Before the 20th century, most Italian homes were primarily shaped by local craft traditions and inherited objects. But following Italy’s unification in the late 19th century and the rise of modernization, domestic interiors began to change. The gradual industrialization of furniture production, cultural influences from different regions and abroad, and migratory movements that carried domestic objects across territories introduced new styles that many Italian designers saw as eclectic and resulting in meaningless interiors. They responded by shaping new forms of unity. Instead of following local customs and networks, they aimed to support national programs and shape a shared Italian identity.

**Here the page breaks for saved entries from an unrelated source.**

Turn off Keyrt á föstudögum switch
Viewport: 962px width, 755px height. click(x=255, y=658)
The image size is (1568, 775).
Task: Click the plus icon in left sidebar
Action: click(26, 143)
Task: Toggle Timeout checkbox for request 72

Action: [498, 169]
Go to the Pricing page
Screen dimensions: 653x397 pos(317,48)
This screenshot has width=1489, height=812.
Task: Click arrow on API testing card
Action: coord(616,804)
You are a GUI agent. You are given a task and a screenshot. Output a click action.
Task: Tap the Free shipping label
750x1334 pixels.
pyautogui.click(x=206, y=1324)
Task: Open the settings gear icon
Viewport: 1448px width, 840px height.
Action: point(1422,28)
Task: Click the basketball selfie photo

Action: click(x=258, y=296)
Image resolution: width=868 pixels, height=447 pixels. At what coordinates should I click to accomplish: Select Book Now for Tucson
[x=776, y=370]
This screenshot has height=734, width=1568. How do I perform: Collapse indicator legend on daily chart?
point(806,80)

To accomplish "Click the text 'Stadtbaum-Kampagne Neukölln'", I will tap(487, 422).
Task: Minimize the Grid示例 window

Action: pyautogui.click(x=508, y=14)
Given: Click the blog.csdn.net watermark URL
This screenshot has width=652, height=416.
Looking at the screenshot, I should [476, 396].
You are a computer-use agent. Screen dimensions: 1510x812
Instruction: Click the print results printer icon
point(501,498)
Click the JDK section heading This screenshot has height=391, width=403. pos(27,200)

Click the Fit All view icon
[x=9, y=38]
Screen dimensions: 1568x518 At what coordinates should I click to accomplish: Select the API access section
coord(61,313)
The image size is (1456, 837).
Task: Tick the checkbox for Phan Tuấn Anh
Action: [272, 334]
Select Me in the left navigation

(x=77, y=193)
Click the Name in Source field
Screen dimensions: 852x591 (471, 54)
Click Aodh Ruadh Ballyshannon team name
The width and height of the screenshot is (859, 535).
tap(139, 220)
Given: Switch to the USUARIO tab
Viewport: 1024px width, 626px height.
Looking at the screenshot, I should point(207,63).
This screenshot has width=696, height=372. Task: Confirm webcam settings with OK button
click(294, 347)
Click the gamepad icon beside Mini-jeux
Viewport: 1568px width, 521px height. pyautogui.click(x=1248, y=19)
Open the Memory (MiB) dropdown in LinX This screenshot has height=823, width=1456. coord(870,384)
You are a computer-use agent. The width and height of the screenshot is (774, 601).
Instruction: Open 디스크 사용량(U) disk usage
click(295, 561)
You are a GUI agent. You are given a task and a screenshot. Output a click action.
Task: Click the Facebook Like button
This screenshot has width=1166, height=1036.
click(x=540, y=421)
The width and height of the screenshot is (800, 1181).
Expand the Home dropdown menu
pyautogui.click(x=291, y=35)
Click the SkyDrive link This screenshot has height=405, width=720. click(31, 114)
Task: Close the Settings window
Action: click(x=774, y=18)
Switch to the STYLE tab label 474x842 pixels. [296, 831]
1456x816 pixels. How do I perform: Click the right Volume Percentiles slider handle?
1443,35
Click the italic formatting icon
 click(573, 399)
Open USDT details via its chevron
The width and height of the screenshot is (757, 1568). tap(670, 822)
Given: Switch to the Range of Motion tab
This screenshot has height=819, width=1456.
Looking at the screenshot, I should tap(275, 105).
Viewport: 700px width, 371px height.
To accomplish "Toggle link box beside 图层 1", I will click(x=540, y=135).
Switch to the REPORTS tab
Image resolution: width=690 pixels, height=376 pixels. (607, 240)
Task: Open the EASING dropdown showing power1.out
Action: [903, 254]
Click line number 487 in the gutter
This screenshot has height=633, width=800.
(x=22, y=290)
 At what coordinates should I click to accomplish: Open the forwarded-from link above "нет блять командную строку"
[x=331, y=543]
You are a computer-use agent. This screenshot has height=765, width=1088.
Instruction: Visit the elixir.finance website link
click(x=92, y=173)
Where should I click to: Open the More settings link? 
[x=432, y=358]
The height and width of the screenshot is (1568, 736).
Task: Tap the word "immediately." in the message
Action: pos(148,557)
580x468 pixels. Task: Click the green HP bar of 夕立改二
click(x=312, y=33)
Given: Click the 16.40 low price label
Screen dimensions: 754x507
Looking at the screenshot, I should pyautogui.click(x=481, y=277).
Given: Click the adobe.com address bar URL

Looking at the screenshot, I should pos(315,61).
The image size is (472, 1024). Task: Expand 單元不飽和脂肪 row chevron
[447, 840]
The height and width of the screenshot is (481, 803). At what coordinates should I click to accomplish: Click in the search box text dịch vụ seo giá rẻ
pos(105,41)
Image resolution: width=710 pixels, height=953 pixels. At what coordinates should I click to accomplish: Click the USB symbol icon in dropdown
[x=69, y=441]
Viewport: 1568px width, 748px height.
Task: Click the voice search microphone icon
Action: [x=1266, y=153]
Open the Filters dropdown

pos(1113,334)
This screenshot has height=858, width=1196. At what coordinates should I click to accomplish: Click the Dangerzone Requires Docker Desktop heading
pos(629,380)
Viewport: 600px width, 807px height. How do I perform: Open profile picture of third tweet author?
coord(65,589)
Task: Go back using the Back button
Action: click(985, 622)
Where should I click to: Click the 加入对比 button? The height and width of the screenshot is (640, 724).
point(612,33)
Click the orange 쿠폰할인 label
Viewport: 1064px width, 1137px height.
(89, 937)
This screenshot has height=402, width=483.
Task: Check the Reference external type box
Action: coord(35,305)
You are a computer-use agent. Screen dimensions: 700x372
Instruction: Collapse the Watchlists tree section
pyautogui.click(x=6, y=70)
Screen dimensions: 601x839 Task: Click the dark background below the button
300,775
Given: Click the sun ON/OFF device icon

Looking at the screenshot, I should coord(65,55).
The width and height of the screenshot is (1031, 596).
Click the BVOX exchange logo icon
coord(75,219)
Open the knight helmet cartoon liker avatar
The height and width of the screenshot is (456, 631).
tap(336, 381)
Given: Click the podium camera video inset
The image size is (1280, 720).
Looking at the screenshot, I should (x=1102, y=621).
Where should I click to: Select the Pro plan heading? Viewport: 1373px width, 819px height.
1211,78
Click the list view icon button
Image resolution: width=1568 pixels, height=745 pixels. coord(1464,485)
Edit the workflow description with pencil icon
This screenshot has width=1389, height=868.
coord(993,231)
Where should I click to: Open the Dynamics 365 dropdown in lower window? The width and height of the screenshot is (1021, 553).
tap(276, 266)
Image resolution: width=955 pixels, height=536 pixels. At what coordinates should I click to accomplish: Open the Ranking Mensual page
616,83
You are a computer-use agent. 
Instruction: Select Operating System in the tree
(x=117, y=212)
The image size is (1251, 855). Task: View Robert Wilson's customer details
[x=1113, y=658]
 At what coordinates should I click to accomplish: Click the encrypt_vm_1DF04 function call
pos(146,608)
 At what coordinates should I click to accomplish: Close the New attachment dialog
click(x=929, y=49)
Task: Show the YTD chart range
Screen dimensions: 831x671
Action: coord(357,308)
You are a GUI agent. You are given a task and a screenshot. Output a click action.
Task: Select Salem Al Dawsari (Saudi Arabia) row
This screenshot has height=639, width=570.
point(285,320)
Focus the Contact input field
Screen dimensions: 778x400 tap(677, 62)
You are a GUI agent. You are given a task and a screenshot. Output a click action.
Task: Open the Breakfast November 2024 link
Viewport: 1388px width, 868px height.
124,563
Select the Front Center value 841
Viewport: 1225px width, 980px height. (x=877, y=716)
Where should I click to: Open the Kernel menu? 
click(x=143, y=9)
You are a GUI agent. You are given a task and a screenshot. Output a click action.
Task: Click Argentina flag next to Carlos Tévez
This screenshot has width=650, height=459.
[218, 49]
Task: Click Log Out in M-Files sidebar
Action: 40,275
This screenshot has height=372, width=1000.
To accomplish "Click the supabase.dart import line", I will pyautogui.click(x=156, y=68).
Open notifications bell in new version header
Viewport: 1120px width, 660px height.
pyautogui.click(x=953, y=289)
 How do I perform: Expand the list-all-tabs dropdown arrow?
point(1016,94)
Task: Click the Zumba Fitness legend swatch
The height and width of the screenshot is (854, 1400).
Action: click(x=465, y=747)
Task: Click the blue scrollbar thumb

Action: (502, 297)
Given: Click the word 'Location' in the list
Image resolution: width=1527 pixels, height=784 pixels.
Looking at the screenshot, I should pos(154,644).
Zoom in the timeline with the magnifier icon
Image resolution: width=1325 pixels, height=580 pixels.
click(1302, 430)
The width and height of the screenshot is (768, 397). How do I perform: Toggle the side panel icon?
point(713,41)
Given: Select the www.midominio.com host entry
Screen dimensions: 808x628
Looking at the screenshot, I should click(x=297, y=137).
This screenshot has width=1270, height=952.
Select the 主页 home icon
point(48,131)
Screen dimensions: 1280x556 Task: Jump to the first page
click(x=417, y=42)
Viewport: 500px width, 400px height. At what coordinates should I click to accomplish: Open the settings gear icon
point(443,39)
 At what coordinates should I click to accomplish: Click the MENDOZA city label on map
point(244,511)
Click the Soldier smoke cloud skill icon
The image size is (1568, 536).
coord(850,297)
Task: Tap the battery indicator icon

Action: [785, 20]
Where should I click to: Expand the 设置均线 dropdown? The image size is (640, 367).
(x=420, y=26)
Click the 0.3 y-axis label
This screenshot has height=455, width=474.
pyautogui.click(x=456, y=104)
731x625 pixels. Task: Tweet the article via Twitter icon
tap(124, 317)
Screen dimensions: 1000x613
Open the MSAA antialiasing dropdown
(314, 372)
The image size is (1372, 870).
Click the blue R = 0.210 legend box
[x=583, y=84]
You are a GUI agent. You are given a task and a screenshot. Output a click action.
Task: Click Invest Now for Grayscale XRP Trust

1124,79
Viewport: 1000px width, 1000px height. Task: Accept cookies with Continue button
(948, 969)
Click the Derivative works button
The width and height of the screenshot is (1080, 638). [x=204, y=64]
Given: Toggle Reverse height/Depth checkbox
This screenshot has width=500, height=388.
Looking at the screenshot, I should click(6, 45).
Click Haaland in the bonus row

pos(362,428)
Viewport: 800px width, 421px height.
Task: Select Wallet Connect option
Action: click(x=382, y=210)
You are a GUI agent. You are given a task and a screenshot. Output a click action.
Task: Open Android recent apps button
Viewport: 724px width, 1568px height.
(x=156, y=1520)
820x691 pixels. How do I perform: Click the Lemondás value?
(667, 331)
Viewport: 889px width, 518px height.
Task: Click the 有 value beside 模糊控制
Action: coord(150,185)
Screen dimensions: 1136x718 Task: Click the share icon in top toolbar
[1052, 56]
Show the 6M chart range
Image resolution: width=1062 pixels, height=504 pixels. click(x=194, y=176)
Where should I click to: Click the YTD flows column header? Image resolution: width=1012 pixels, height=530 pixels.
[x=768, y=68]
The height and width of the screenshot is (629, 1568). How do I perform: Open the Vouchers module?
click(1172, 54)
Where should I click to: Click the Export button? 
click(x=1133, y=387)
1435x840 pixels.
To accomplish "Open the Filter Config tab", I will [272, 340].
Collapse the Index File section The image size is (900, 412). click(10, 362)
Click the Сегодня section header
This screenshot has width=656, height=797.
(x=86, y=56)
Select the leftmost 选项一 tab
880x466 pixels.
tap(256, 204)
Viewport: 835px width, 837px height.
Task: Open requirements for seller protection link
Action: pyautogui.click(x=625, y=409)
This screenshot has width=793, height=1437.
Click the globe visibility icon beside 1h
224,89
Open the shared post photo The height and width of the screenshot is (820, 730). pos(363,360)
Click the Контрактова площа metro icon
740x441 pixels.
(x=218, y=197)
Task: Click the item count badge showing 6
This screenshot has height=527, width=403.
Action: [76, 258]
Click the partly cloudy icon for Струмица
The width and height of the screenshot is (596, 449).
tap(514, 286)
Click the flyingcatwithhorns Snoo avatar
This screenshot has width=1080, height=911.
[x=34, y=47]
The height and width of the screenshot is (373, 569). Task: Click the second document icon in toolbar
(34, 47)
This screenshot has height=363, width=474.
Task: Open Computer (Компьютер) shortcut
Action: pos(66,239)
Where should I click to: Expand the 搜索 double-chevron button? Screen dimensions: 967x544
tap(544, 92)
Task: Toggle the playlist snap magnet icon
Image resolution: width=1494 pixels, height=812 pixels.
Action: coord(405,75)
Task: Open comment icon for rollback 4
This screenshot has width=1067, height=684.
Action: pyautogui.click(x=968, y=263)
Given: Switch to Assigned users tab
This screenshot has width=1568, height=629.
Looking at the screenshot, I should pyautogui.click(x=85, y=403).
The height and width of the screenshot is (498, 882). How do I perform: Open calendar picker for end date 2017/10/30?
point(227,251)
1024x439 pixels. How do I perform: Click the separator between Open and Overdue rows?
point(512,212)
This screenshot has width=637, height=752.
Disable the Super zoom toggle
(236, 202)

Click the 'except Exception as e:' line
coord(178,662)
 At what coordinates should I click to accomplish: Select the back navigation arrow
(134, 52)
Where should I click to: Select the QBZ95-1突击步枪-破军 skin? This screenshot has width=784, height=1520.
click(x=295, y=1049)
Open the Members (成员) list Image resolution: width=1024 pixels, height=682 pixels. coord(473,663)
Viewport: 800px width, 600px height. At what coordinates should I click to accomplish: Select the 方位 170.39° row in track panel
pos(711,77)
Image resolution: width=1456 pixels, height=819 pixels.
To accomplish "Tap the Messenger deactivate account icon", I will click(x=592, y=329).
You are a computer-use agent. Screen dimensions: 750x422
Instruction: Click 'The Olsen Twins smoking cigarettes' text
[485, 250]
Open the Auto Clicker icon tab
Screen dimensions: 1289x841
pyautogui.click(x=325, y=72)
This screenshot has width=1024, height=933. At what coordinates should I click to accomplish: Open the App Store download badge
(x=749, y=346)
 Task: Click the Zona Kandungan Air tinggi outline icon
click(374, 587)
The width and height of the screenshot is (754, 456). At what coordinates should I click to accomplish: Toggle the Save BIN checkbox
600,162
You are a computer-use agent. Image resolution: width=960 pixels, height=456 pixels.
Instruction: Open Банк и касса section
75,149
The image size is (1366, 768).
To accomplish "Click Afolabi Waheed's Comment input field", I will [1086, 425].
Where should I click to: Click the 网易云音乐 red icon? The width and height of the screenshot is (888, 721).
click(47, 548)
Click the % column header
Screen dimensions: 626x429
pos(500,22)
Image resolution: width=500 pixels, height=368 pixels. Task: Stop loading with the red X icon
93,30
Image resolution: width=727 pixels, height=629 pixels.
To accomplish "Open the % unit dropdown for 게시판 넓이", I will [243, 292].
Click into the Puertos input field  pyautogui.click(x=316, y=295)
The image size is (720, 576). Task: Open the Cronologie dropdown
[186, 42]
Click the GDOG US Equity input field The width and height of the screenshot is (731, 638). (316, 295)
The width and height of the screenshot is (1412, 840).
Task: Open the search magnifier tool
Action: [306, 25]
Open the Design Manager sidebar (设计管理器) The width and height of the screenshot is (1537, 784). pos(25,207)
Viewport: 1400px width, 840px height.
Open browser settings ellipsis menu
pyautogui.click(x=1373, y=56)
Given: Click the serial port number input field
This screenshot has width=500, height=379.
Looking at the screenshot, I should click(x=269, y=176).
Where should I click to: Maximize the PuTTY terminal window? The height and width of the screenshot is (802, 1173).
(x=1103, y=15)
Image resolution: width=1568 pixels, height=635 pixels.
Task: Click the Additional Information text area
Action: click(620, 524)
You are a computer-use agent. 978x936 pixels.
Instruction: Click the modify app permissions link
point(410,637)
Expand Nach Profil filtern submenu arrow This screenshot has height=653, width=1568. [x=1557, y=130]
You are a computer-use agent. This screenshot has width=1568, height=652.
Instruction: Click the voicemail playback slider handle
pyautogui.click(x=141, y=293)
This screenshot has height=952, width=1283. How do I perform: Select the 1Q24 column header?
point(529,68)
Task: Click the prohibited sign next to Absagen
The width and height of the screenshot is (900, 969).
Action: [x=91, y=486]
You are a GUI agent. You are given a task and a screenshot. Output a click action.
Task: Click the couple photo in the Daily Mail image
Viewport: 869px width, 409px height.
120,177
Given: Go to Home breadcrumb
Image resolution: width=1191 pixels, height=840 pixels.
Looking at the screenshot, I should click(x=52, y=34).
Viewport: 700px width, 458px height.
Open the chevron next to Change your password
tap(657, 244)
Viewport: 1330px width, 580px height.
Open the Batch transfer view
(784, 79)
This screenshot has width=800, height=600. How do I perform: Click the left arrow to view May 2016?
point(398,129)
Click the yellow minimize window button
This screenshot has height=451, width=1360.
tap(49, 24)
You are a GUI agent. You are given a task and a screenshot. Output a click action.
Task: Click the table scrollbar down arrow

Within this context, the modernist quest to order space, design cohesive interiors, and assign specific meanings to objects was a way for architects to respond to what they perceived as manifestations of a broader social and cultural crisis — one that also fueled fascist politics.
Rather than treating Italy as a natural framework for the historical study of design, this book explores the role of design in the broader history of nation-building within the cultural and political transformations of the modern world.
How do you see the role of everyday objects, such as furniture, as tools or symbols of political power?
The designs I study were rarely commissioned directly by the fascist regime and do not necessarily align with the understanding of architecture as “the art of the State” (an expression used at the time). Other historians have examined how government buildings, public institutions, and urban planning served as embodiments of fascist politics — and how Mussolini himself, along with his large government, intervened in those larger-scale design projects.
However, I wanted to explore how fascist ideology more subtly and pervasively entered households and transformed everyday life — through armchairs and lamps that people could buy and by shaping public imagination through ensembles showcased in exhibitions, department stores, publications, and films.
These furnishings were not easily recognizable as political symbols. While some were specifically designed for government institutions — such as the Benita Chair by Giuseppe Terragni for the Casa del Fascio — I was more interested in domestic objects and ensembles. Through these furnishings, I could study how designers envisioned Italians participating in the politics of the regime, rather than focusing on Mussolini himself as an isolated political actor.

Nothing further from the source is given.